To verify the fix works, follow these steps:

  1. Build the updated backend:

    cd backend && go build ./cmd/api
    
  2. Run the backend with logging enabled:

    ./api
    
  3. Pull a preset from the UI:

    • Check logs for "preset successfully stored in cache"
    • Note the archive_path in logs
  4. Apply the preset:

    • Check logs for "preset found in cache"
    • Should succeed without "preset not cached" error
  5. Verify cache contents:

    ls -la data/hub_cache/
    

    Should show preset directories with files.

Files Modified

  1. backend/internal/crowdsec/hub_cache.go

    • Added logger import
    • Added logging to Store() and Load() methods
    • Log cache directory creation, file writes, cache misses
  2. backend/internal/crowdsec/hub_sync.go

    • Added logging to Pull() and Apply() methods
    • Log cache storage operations and metadata loading
    • Track download sizes and file paths
  3. backend/internal/api/handlers/crowdsec_handler.go

    • Added comprehensive logging to PullPreset() and ApplyPreset()
    • Check cache directory before operations
    • Verify files exist after pull
    • List cache contents when apply fails
  4. backend/internal/crowdsec/hub_pull_apply_test.go (NEW)

    • Comprehensive unit tests for pull→apply flow
  5. backend/internal/api/handlers/crowdsec_pull_apply_integration_test.go (NEW)

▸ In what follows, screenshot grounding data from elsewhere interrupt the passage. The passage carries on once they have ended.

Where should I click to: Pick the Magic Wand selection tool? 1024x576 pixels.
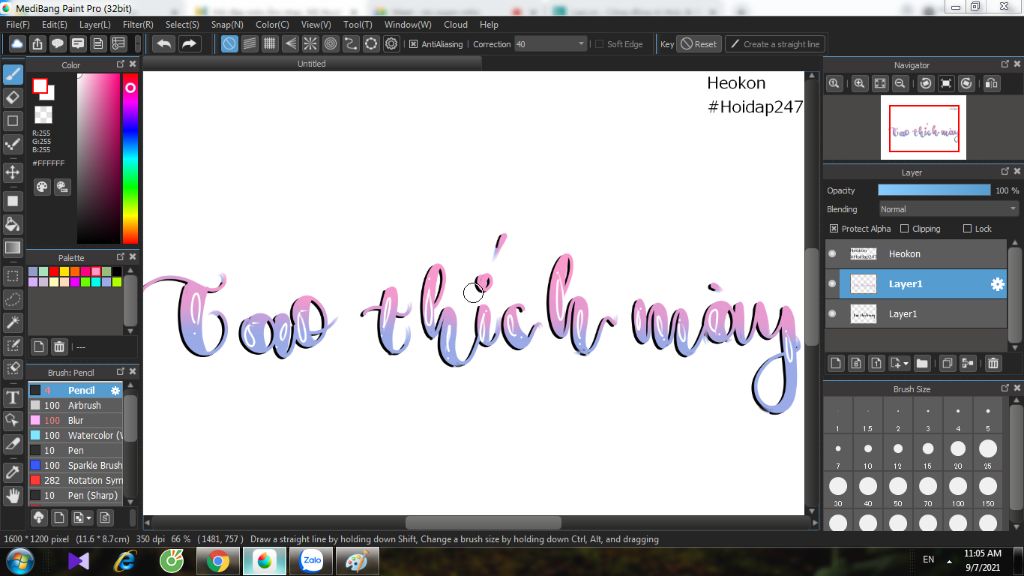tap(13, 322)
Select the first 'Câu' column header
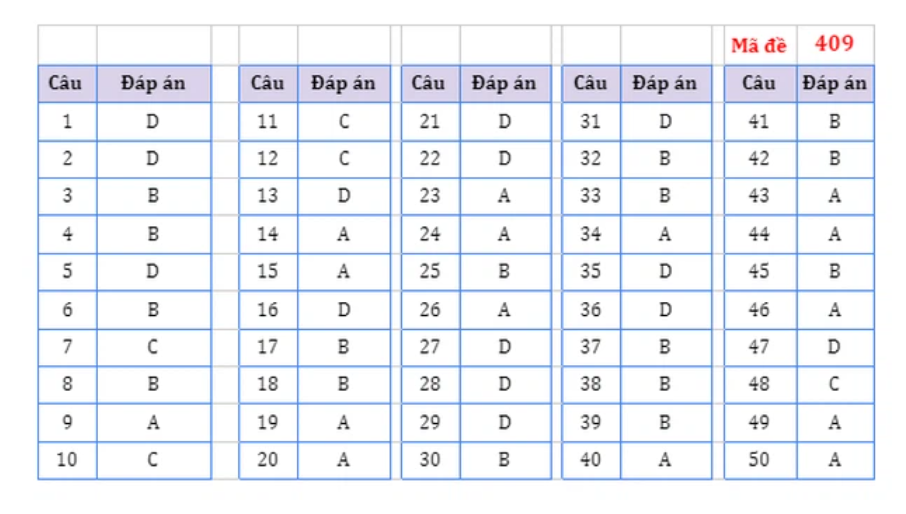 click(67, 84)
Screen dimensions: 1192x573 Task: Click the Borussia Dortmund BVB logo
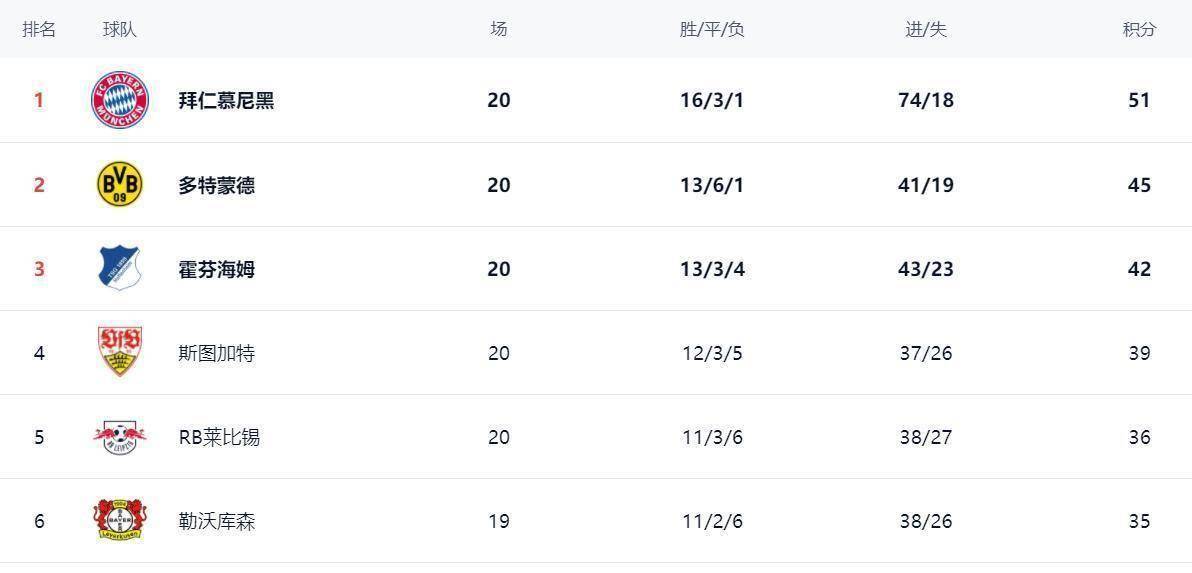[120, 185]

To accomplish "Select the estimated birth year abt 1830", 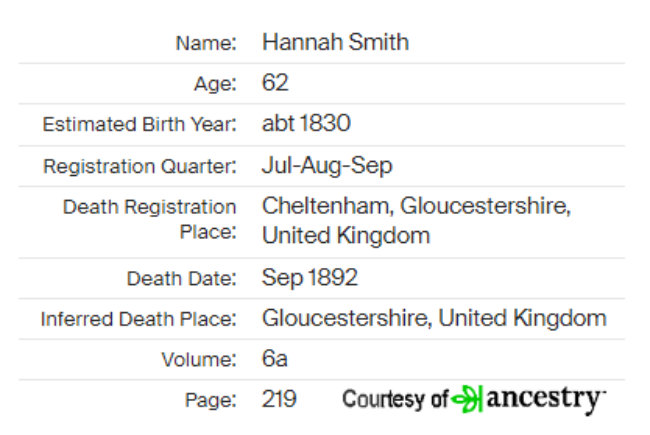I will click(x=306, y=123).
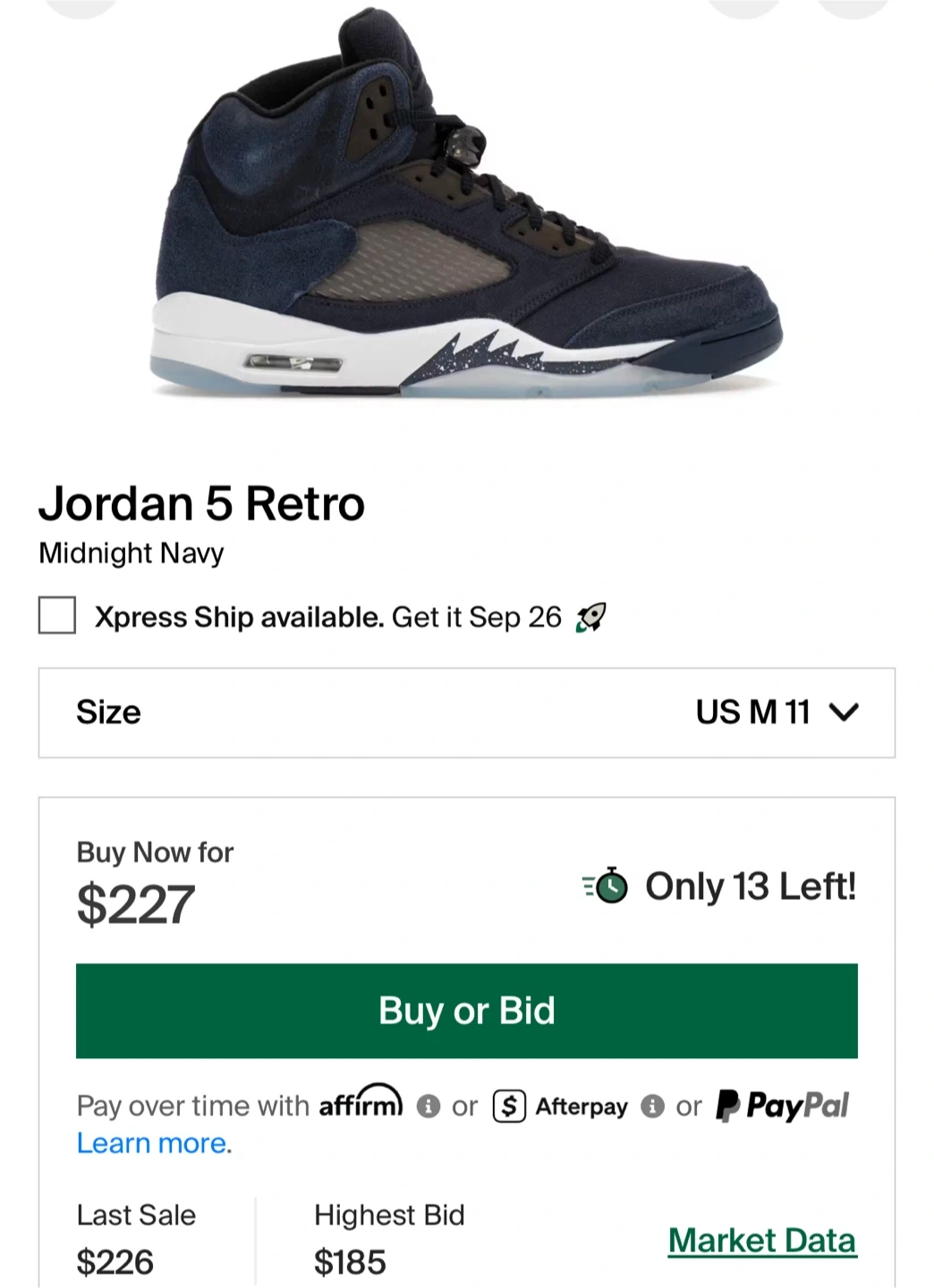
Task: Follow the Learn more link
Action: pos(151,1143)
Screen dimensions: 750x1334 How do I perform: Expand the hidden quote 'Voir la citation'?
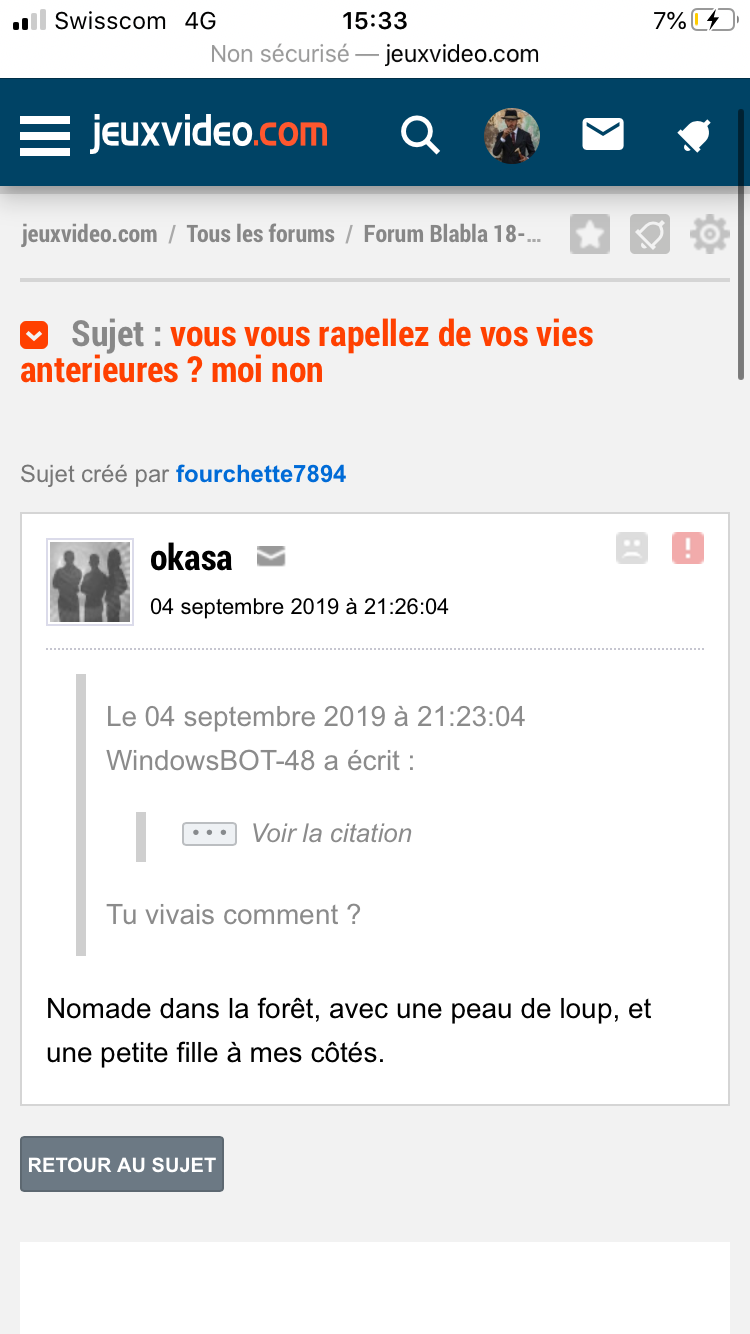(x=331, y=833)
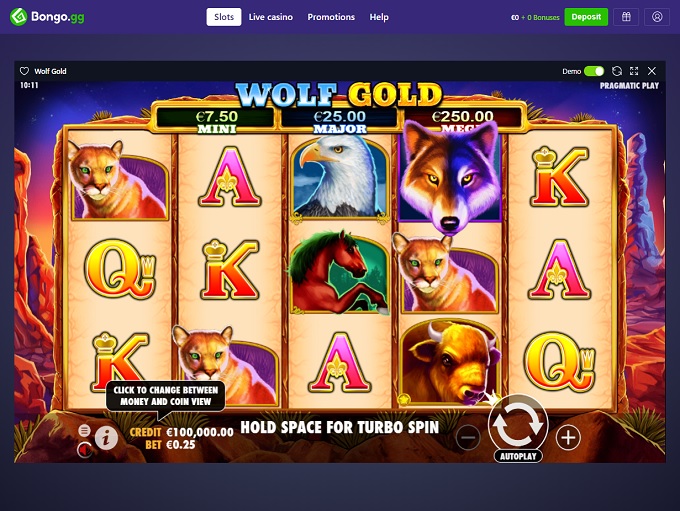
Task: Select the Slots tab
Action: [224, 17]
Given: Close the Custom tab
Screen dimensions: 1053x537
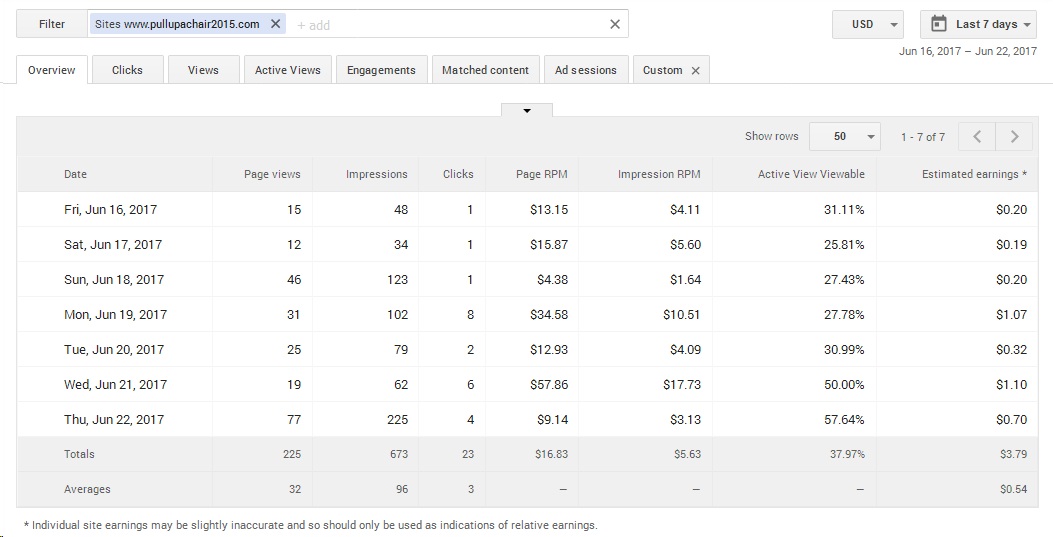Looking at the screenshot, I should [x=696, y=70].
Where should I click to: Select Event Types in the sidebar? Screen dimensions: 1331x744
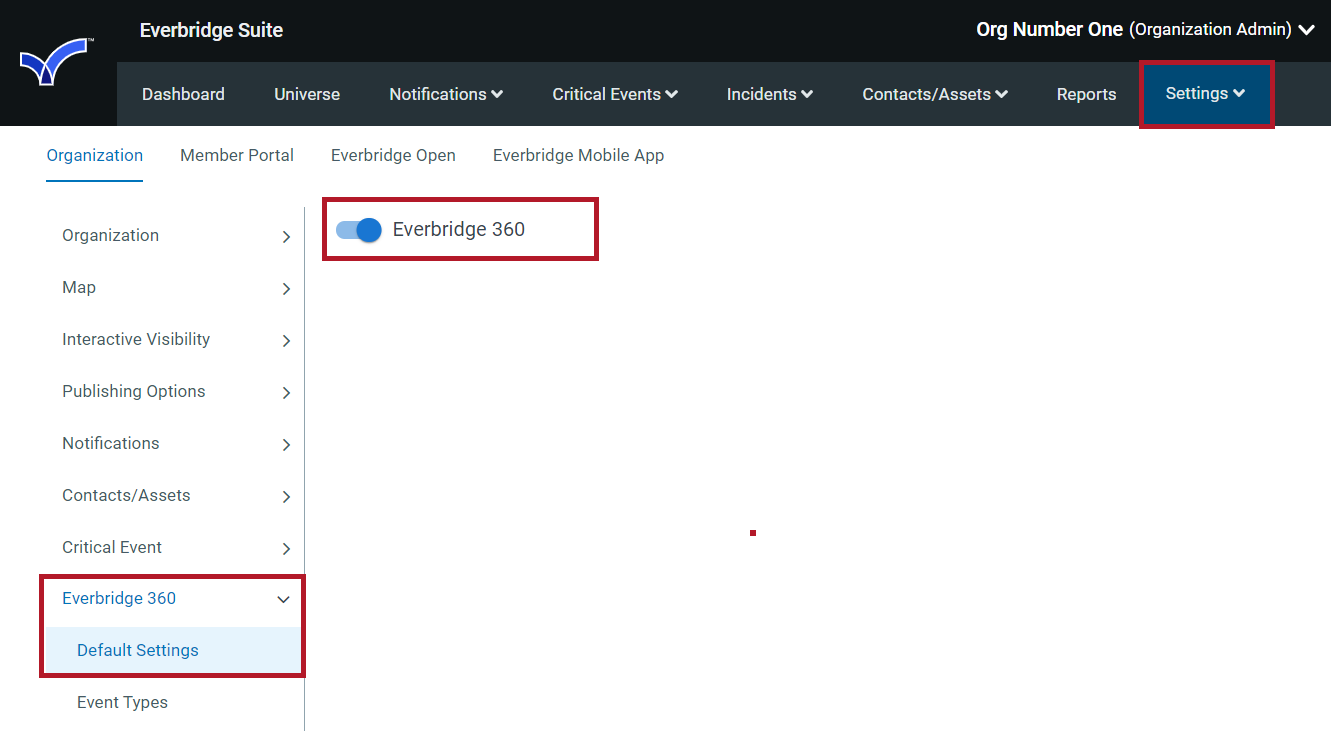click(x=122, y=702)
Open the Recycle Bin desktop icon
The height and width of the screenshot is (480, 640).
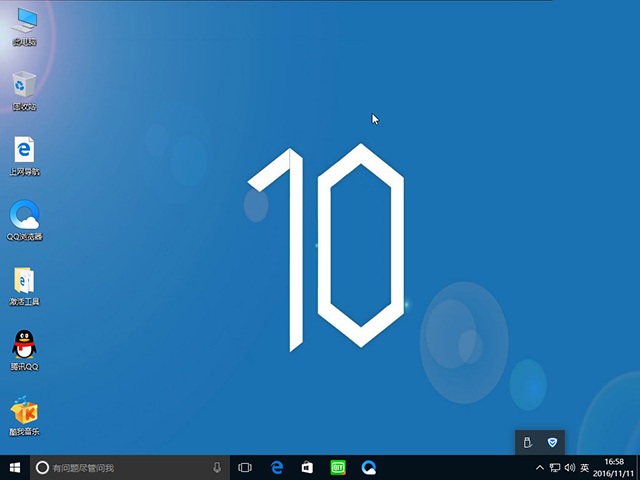tap(24, 86)
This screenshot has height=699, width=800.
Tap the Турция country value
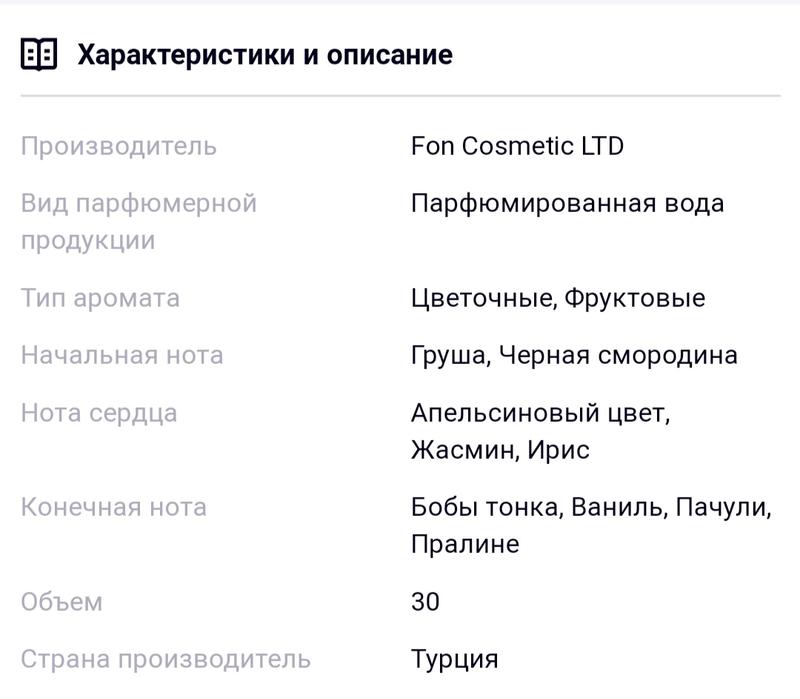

    • HTTP handler integration tests

Conclusion

The pull→apply functionality was working correctly from an implementation standpoint. The issue was lack of visibility into cache operations, making it difficult to diagnose problems. With comprehensive logging now in place:

  1. Operators can verify pull operations succeed
  2. Operators can see exactly where files are cached
  3. Apply failures show cache contents for debugging
  4. Error messages guide users to correct actions
  5. File paths are logged for manual verification

If users still experience "preset not cached" errors, the logs will now clearly show:

  • Whether pull succeeded
  • Where files were saved
  • Whether files still exist when apply runs
  • What's actually in the cache
  • Any permission or filesystem issues

This makes the system much easier to troubleshoot and support.